The event that landed you in the ward was an experimental drug designed to
kick your smoking habit.  The whole game is about the unintended side
effects of said drug.

Now, when the game actually begins is an interesting question.  Does it
begin the second you start taking the drug, and you're simply suddenly
privy to what's happening in your mind?  Or did the drug itself
percipitate you current mental crisis?  I lean towards the first, myself,
particularly in light of the timing of the events from the 
pyramids/spheres.  (You wander around a bit, then the nurse notices you,
you wander some more, they take you off the IV, then the avalanche comes
and you wake up.)  So my guess is your mental crisis was already in
progress, and the drug just let you experience it first-hand.

: > In fact, there are three events I'd like to know about:
: > 
: > -kicking the head
: > -vaporizing the sludge
: > -freeing the fairies

: I can say that vaporizing the sludge doesn't affect the endgame, though I
: don't know about kicking the head. I've never done anything other than
: free the faeries--if you don't free them, you don't get the hospital scene
: at the end (your father and the strings) though I think that's the only
: difference. 

I thought I remembered someone saying that the voice saying "let go,
Terry" only appeared if you had solved one of the above puzzles.  Maybe
it, too, was the fairies bit.

: > So what does it mean that Terry's conscience's services "were no longer
: > needed in the hall, so [he] was turned out in this rain,"?  Certainly, it
: > makes Terry more culpable in his relationship with his father, and makes
: > the strings a stronger reality in the end.  I suppose the whole quest of
: > the game could be to reinstate your conscience, in a manner of speaking.

: Where is the quote from?

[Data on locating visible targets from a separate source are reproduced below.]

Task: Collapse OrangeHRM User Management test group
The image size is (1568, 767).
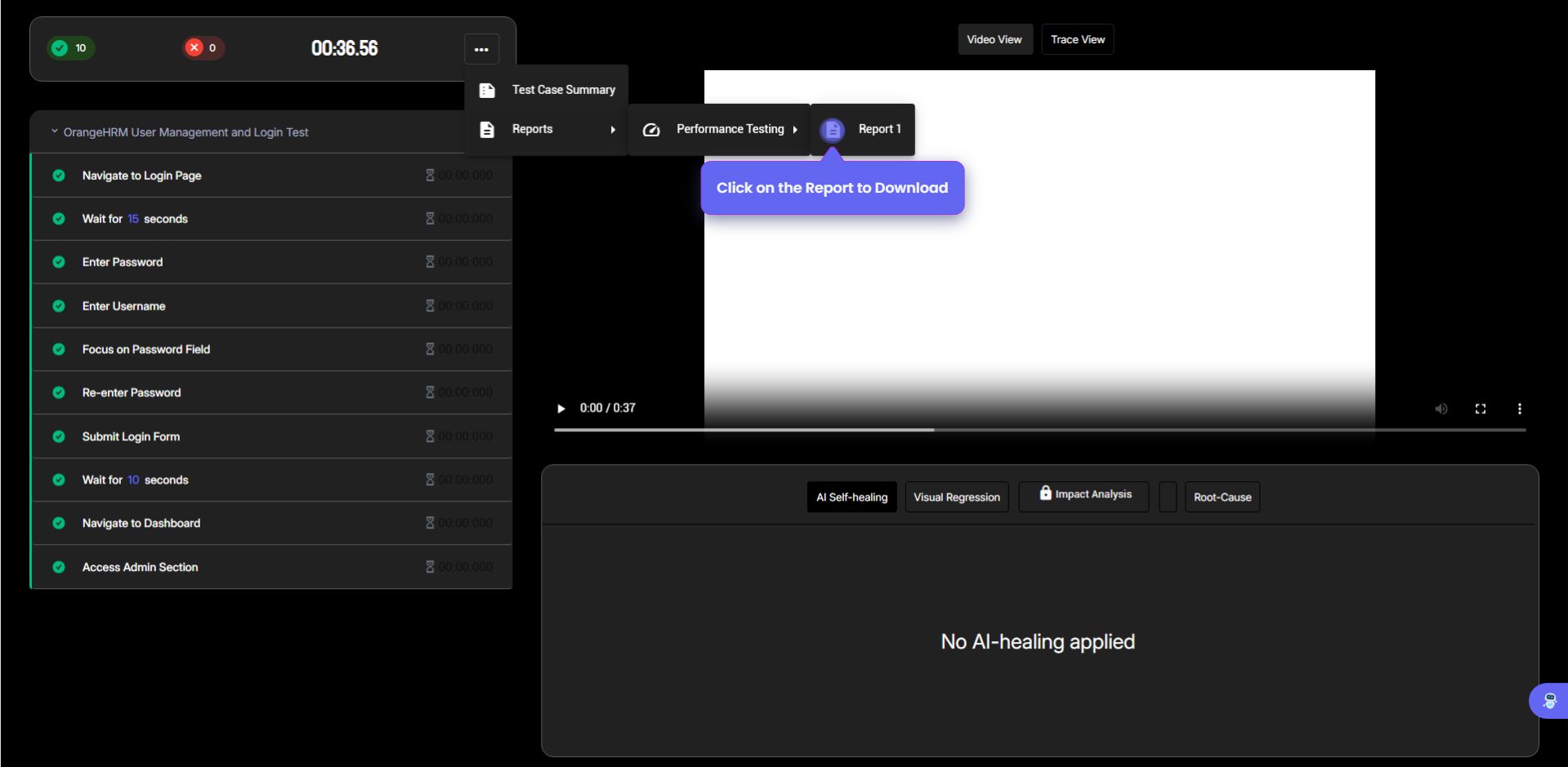Action: (x=55, y=132)
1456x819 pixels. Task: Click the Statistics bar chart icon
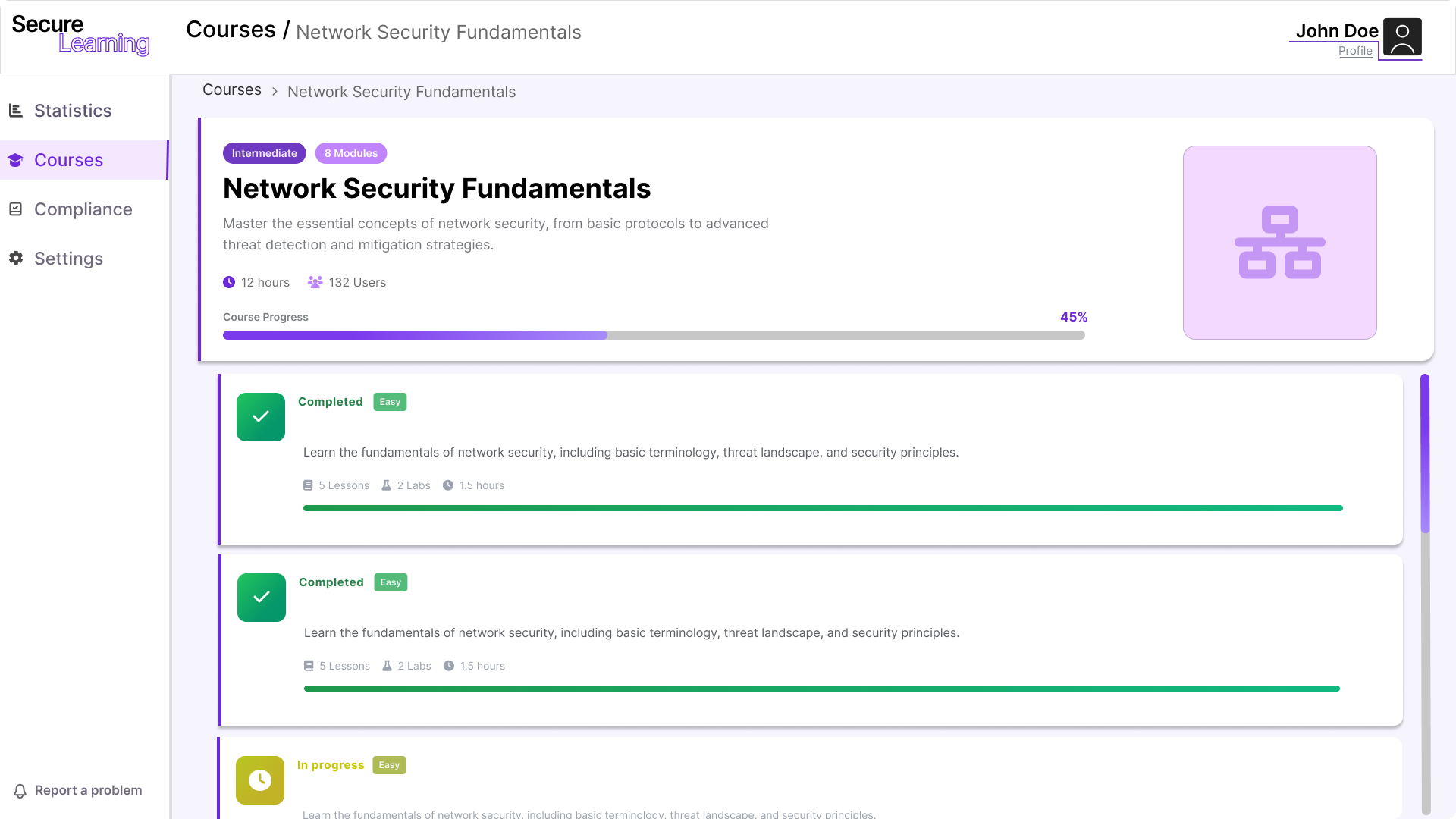tap(16, 111)
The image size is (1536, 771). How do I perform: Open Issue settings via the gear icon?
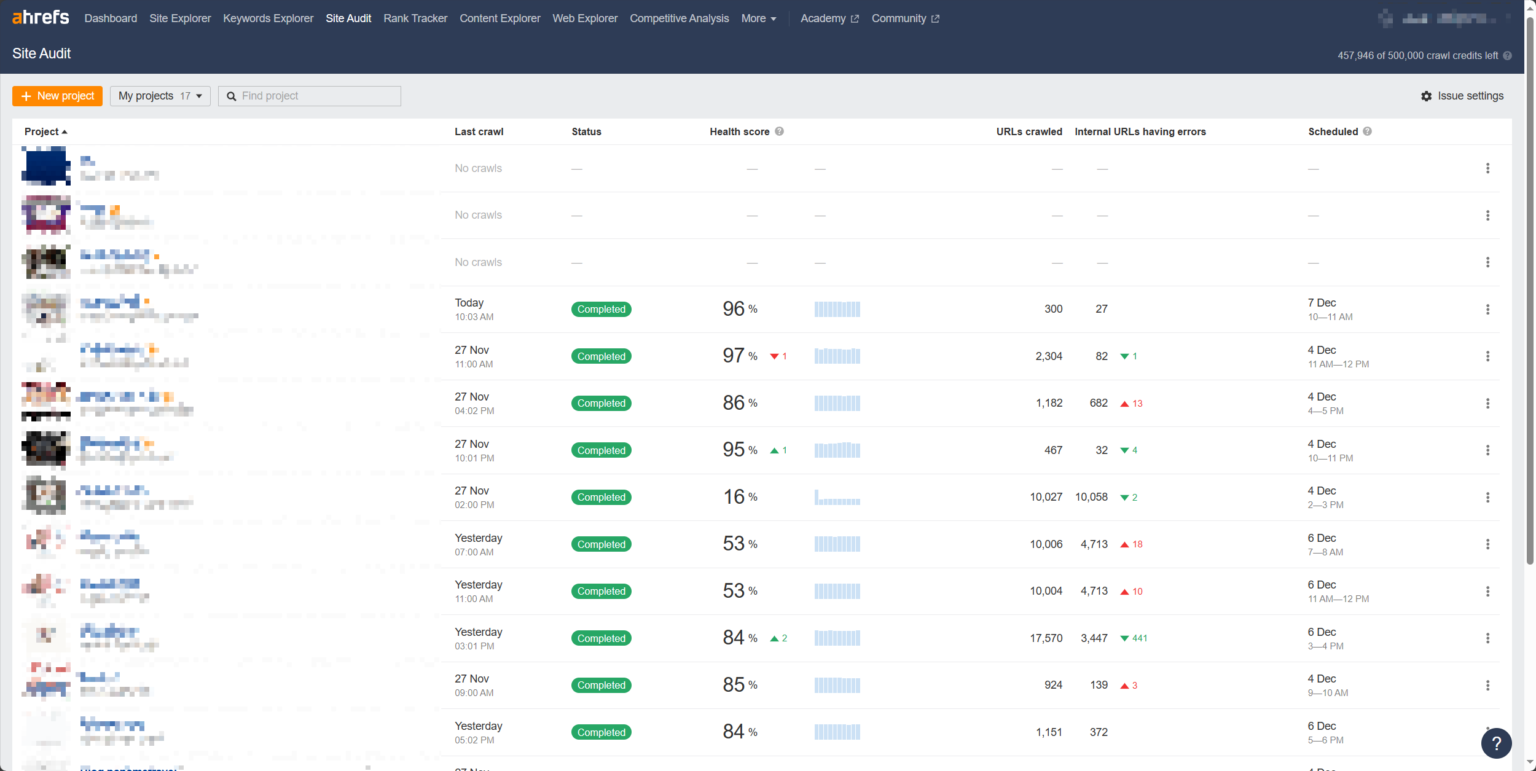pos(1427,95)
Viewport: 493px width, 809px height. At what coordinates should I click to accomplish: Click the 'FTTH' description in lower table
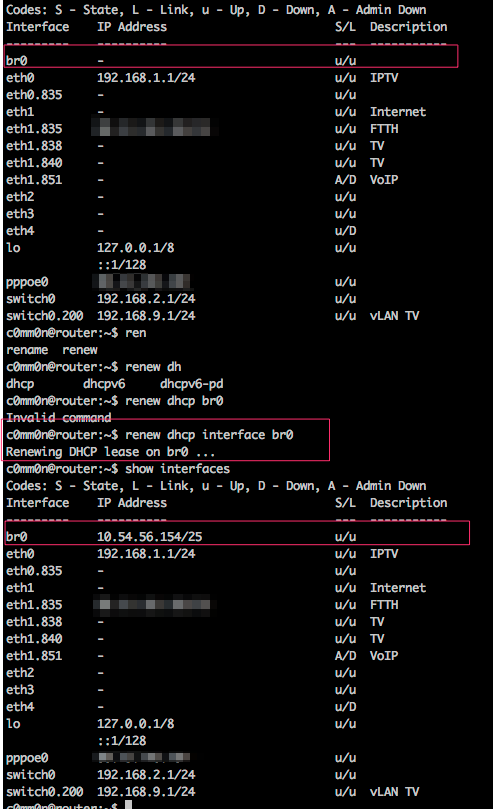tap(384, 605)
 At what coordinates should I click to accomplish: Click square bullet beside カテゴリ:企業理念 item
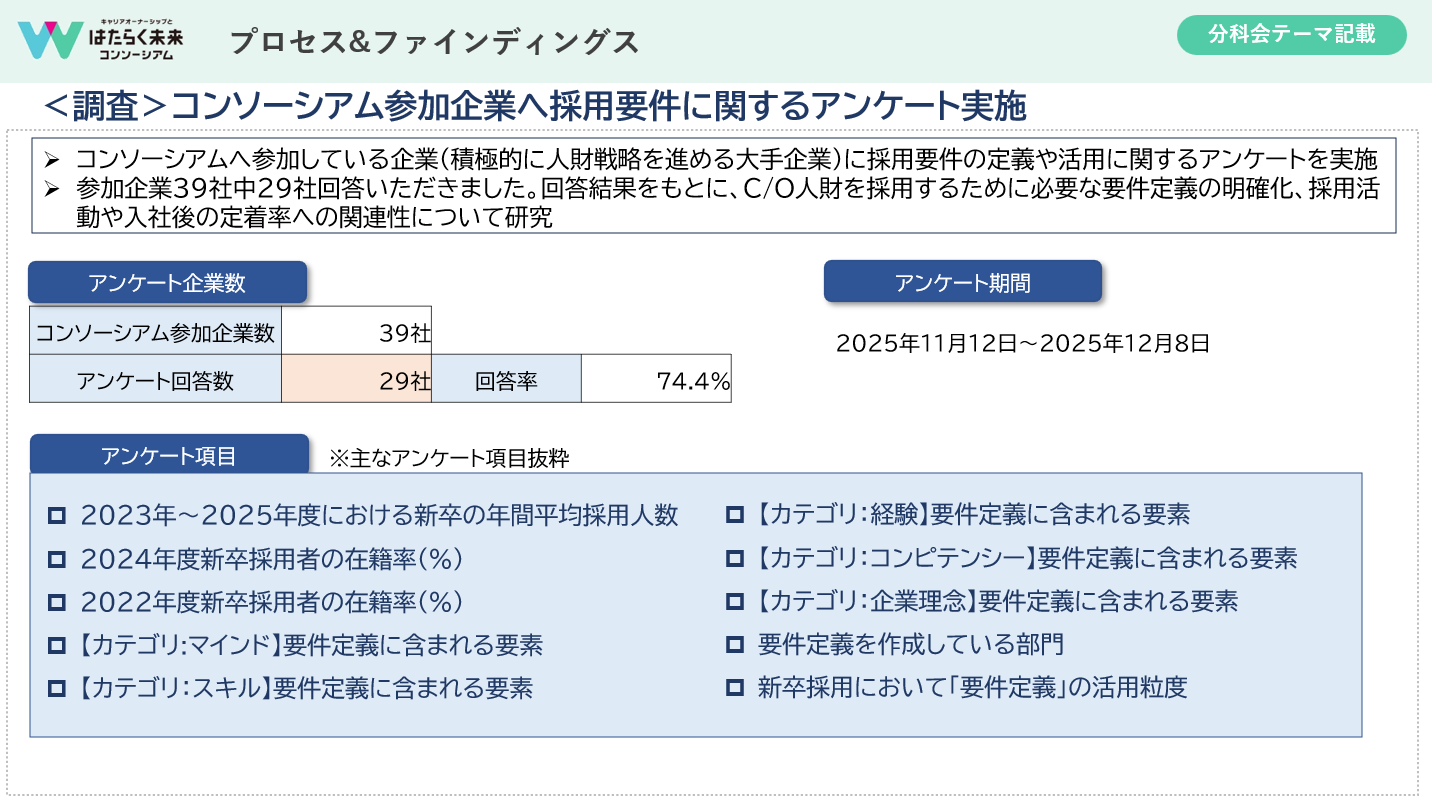coord(735,601)
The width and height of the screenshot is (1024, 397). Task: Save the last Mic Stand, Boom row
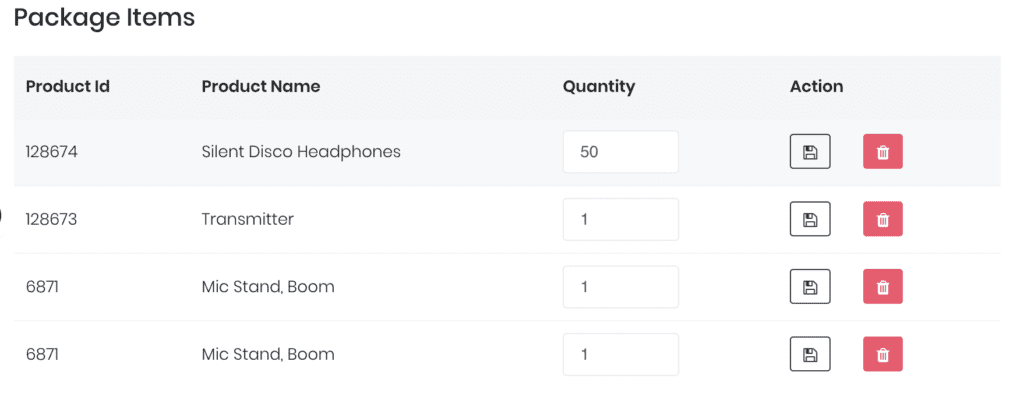[810, 354]
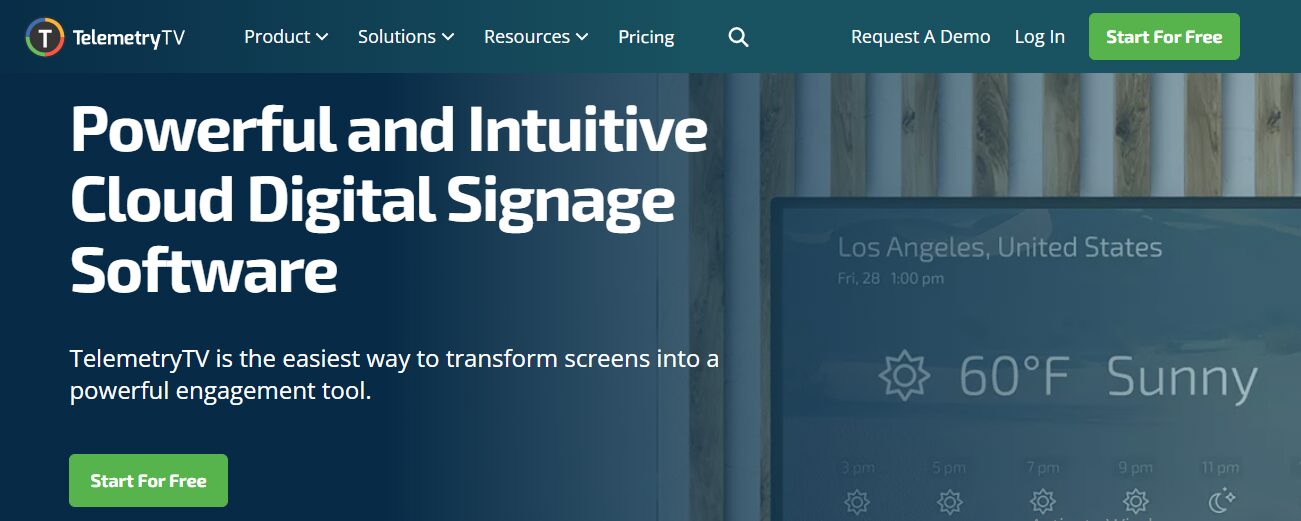Click the Los Angeles, United States location text
The height and width of the screenshot is (521, 1301).
[x=999, y=247]
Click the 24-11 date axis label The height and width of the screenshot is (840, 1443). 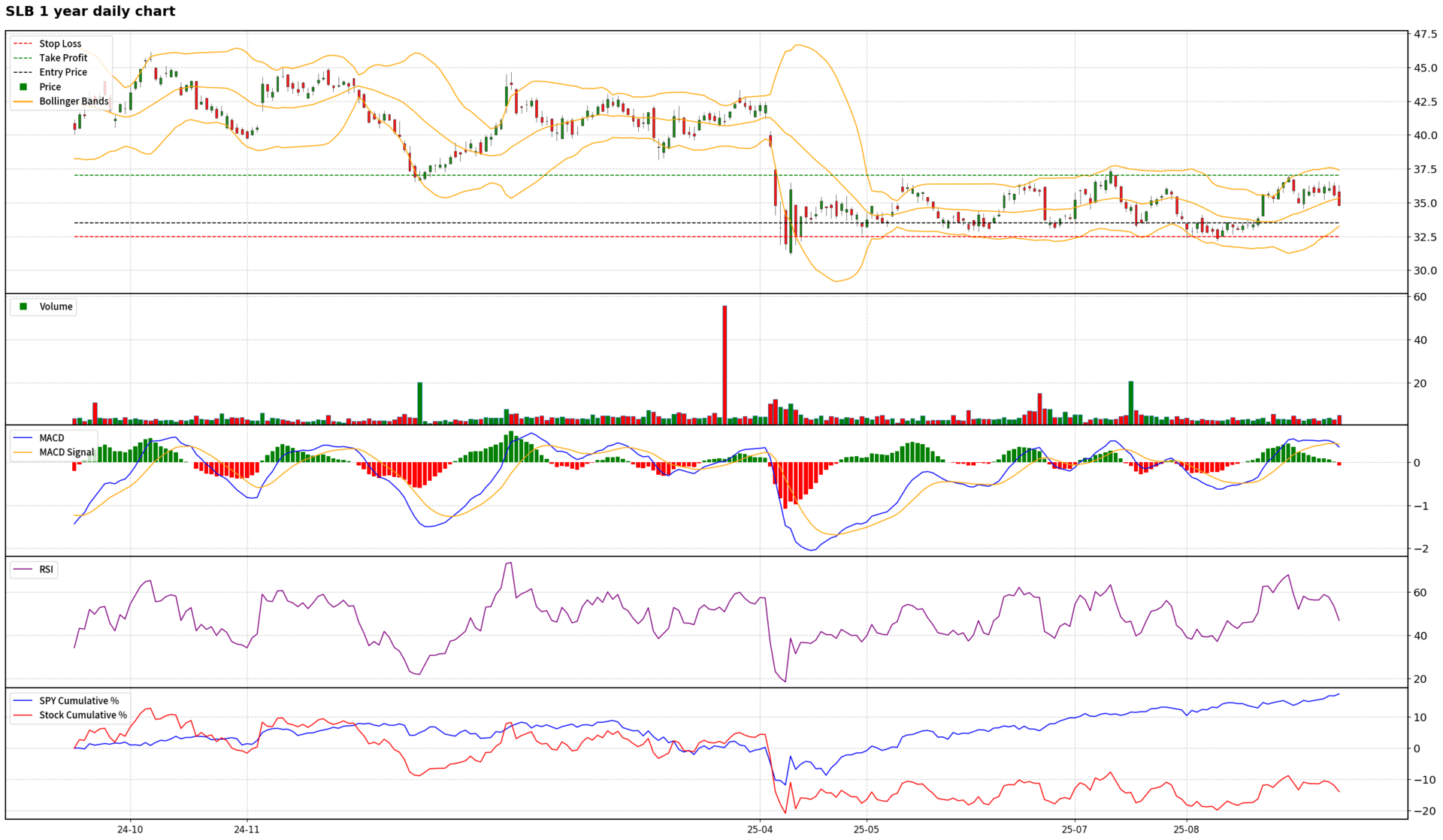(x=247, y=829)
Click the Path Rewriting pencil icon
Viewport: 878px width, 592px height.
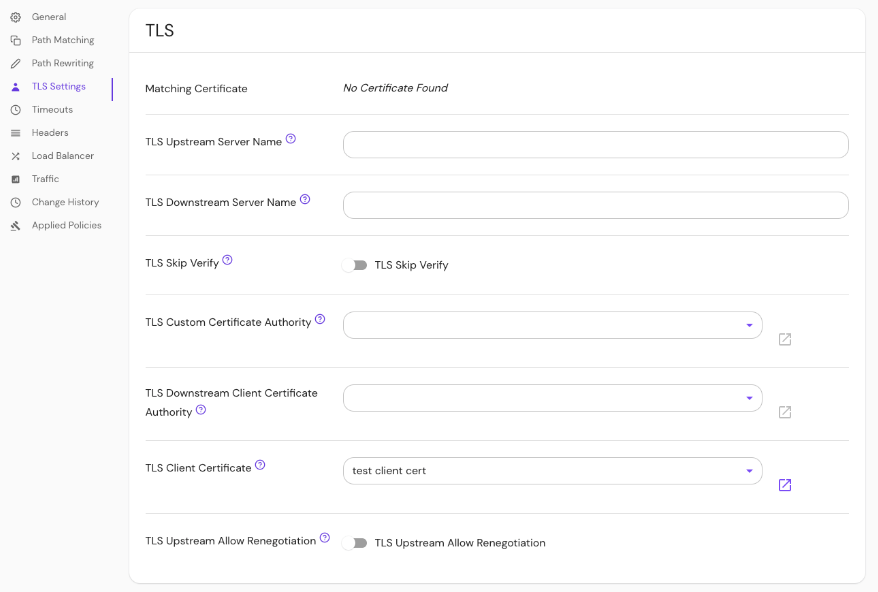point(15,63)
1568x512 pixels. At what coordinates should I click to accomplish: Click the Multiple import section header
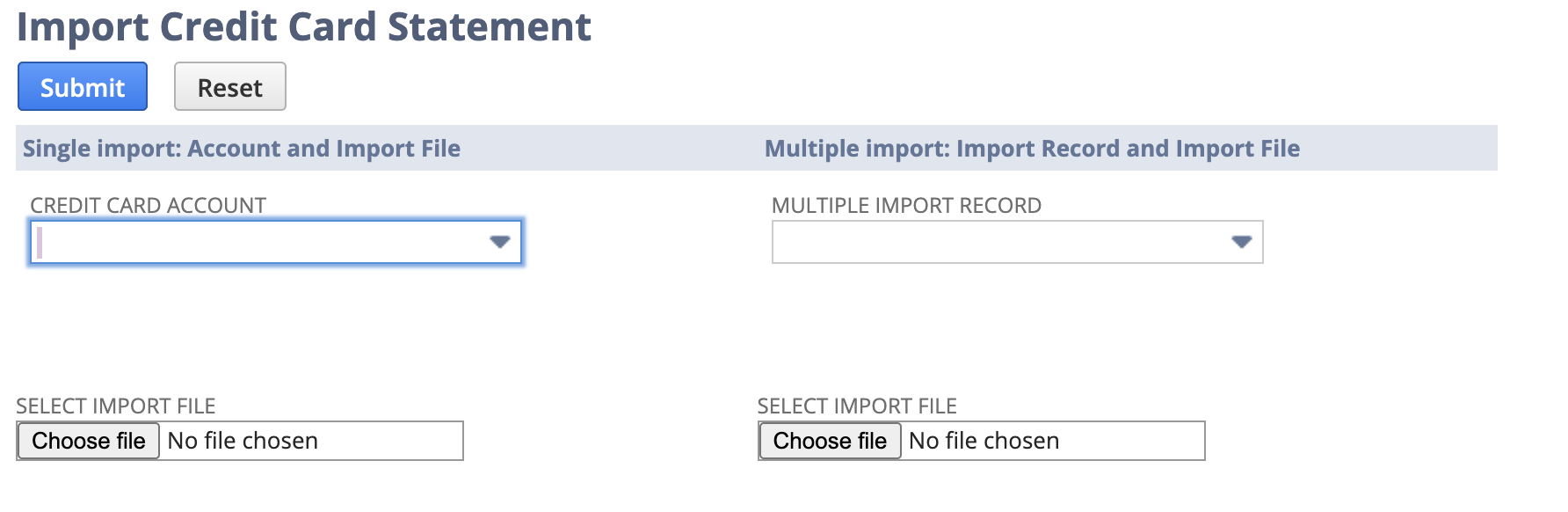(1032, 148)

I don't remember it. 

>ask head about northeast
"My services were no longer needed in the hall, so I was turned out in
this rain," the man spits out.

: > : 3. But the point of Grip, to my eye, is straightening out your
: > : relationship with Dad, and acknowledging the great extent to which you're
: > : responsible for the problems by (a) inventing a sort of shadow- dad and
: > : (b) provoking and manipulating your father rather than trying to
: > : understand.
: > 
: > Are there specific examples that exist in Grip that point to the
: > second?  I agree that that's what you're *told* you did, but I don't
: > remember ever actually *seeing* it.  I could be mis-remembering, though,
: > or it could be in bits I missed.

: The end, really, is the main point where you see it, with the strings--in
: fact, I think the point is that you couldn't see it before, not until
: you put aside your hostility toward your father and stopped blaming him
: for everything. Though your encounter with him in fit 3 also suggests that
: you can, and do, hurt him just as much as he hurts you.

Hmmm.  I agree that the strings bit is the first time Terry should realize
what was happening.  But I as a player would have liked to see some actual
*events* at times during the game, misinterpreted by Terry, but
re-analyzable in light of the final revelation.  Perhaps that's what Fit 3
was supposed to do.  But I don't really buy it, personally.  Sneaking out
of the house to go have fun is just being a kid, it's not some weird
psychologial drama you've created in order to manipulate your dad.